Der Konsument strampelt in einem Hamsterrad. Egal, wie viel er konsumiert, seine Mängel wird er nie ganz ablegen. Ständig kommen neue, »notwendige« Produkte auf den Markt. Darüber hinaus wird bei den Produktzyklen die Schraube immer mehr angezogen: Das neue Smartphone ist bereits nach einem Jahr nicht mehr zeitgemäß, Klamotten allenfalls einen Frühling über in Mode.
Warum beschäftigt mich das Ganze eigentlich so?
Warum schreibe ich einen Text über die Effekte von Marketing und Konsum in Bangkok? Vielleicht, weil ich selber seinen Reizen schwer standhalten kann. Ich drohe »umzukippen«. Nach 7 Monaten Budget-Reise mit den gleichen fünf T‑Shirts sieht die Garnitur im H&M für mich wie die feinste Robe aus. Nach Jahren mit dem gleichen Netbook bin ich im Apple Shop überzeugt, dass ich ALLE Produkte brauche. Paradox, denn eigentlich fühle ich mich gerade jetzt pudelwohl: ohne den Ballast von zuviel Besitz.

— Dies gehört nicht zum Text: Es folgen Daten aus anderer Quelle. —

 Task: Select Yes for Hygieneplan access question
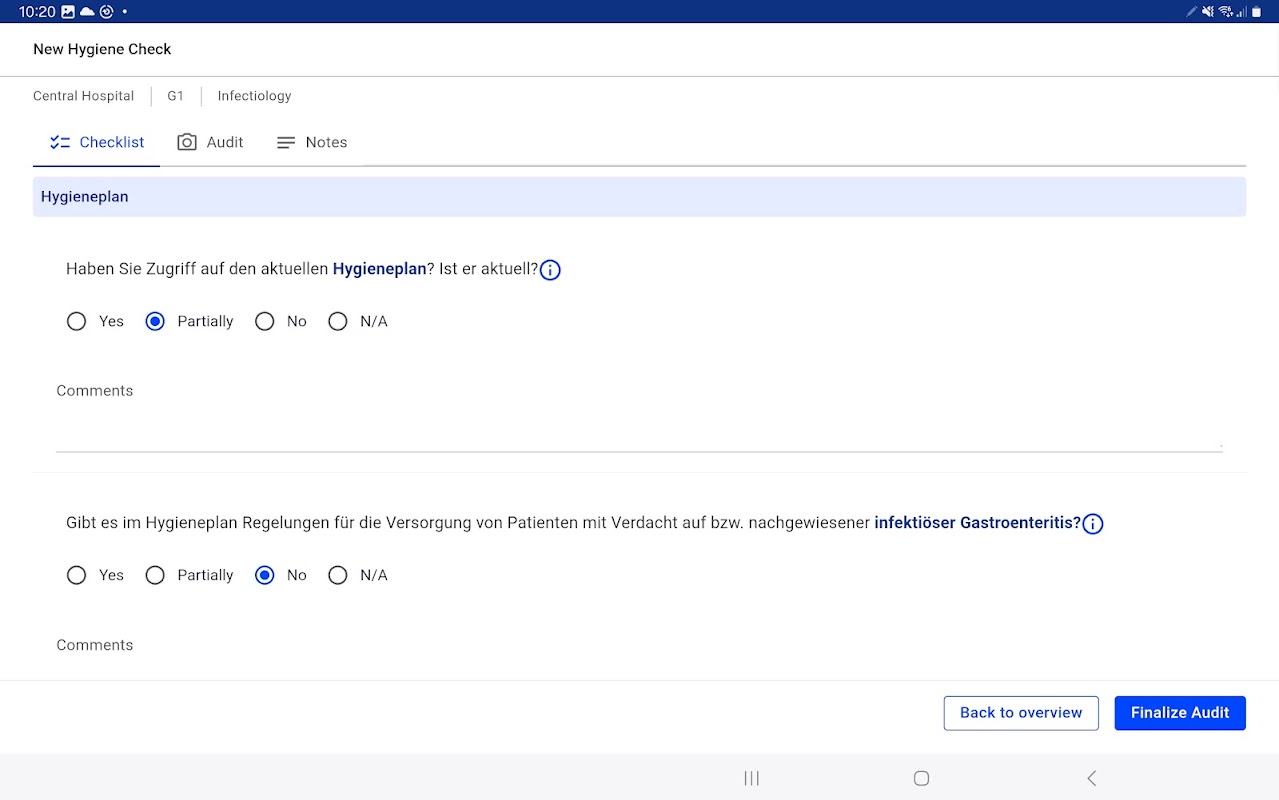[76, 321]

Im Denken bin ich nie ganz entkoppelt von dem Umfeld, in dem ich gerade reise. Wenn man umgeben ist von so vielen Menschen, die Shopping zum Lebenszweck erheben, setzt man sich zumindest damit auseinander. Man spielt im Kopf gewisse Szenarien durch, fragt sich für einen Moment sogar, ob man diesen Lifestyle adaptieren möchte.
Ist der Rausch der Sinne vorbei, kommen die Erkenntnise: Hat ein Produkt jemals mein Lebensgefühl entscheidend verbessert? Liegen die Versprechungen von Freiheit, Schönheit, Entschlossenheit oder Glück wirklich in Produkten? Oder kann ich mir diese Attribute nicht über mein Handeln zu eigen machen? Erlange ich eher Freiheit, indem ich mir eine Jack Wolfskin Jacke kaufe, oder indem ich den ersten Schritt einer großen Reise tue? Versprühe ich Entschlossenheit, indem ich mir ein maskulines Parfum kaufe, oder indem ich meinem Chef sage, dass ich mit der Zusammenarbeit nicht einverstanden bin?

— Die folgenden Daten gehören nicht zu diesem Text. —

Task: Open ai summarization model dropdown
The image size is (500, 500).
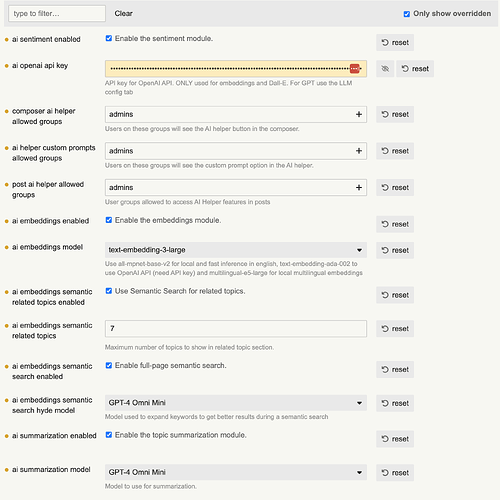Action: coord(236,472)
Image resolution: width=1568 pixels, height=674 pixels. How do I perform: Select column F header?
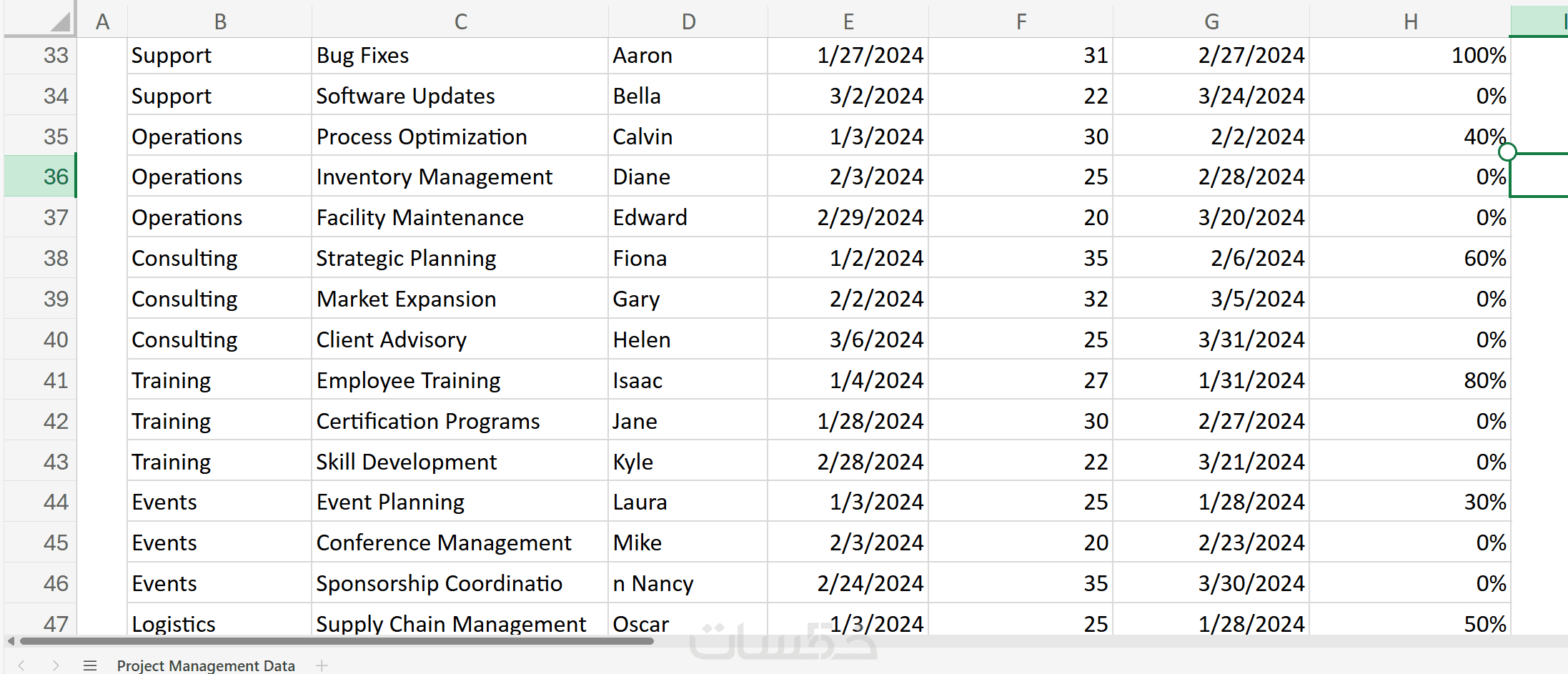(x=1021, y=21)
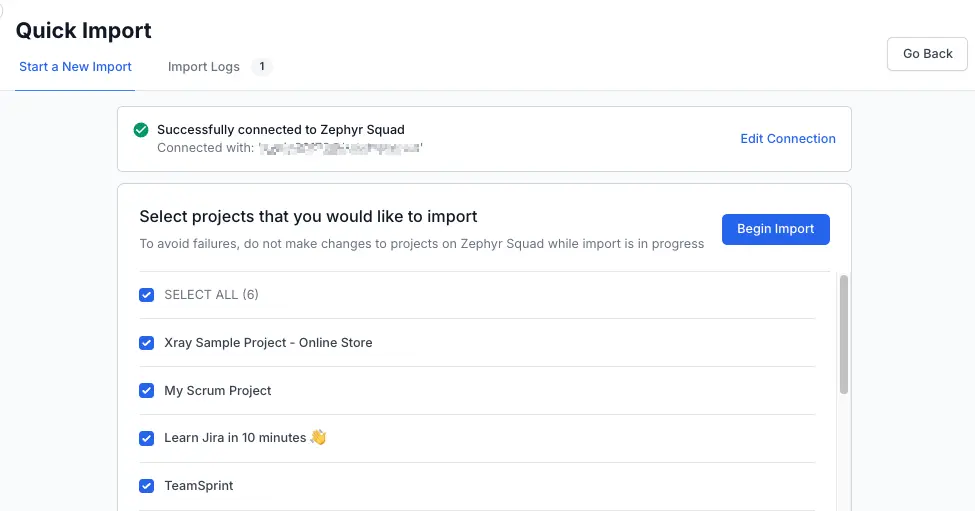This screenshot has height=511, width=975.
Task: Click the SELECT ALL (6) label text
Action: 212,295
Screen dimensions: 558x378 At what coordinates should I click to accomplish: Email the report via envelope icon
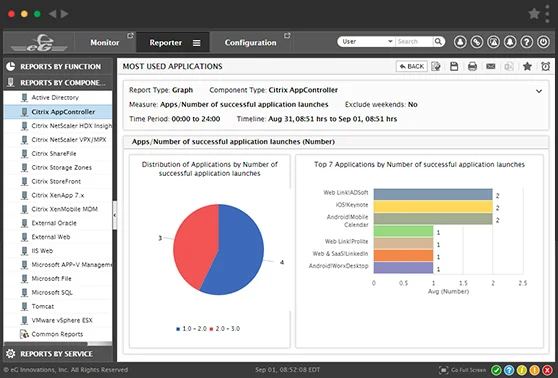[491, 66]
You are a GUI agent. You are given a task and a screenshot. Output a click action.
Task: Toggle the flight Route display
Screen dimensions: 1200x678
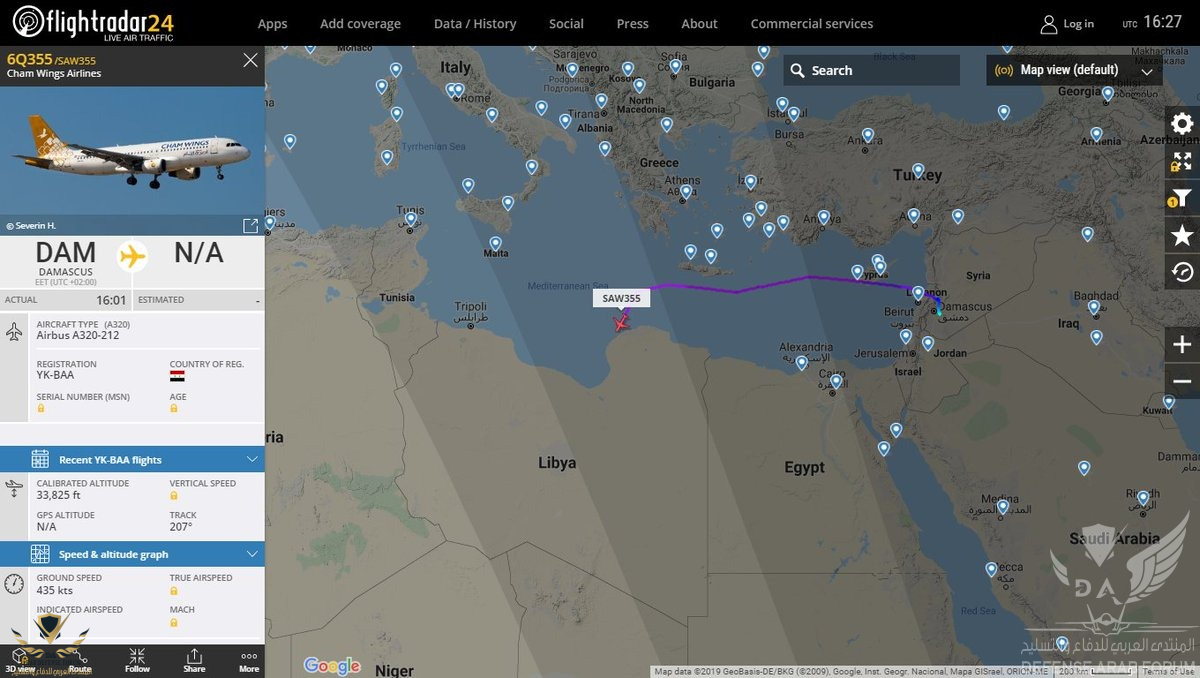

Die Werte, die fast allen Menschen wichtig sind, liegen immer in ihnen selbst. Der Schlüssel, ihnen nahezukommen, ist viel mehr das eigene Handeln umzustellen, als dem Reiz eines Produktes zu erliegen. Was für ein befreiendes Gefühl. Ich fühle mich fast erhaben in meinem abgetragenen T‑Shirt.
Die These, dass im Leben nichts umsonst ist, kann glücklicherweise widerlegt werden. Bangkok bietet viele bereichernde, nichtkommerzielle Angebote. Wir haben uns im Kino einen Film angeschaut, das Bangkok Art & Culture Center besucht, und im Wat Mahathat einen Meditationskurs absolviert. Bezahlen mussten wir dafür nichts. Absolut spannend, und ebenfalls gratis, ist es die Stadt zu Fuß zu erkunden. Manchmal sieht man abends plötzlich einen Thaiboxkampf unter einer Autobahnbrücke. Oder man entdeckt einen Leguan von der Größe eines Krokodils im Kanal. Oder man lernt wirklich kuriose Gestalten kennen. Oder, Oder, Oder. Das sind wahre Highlights. Zum Glück.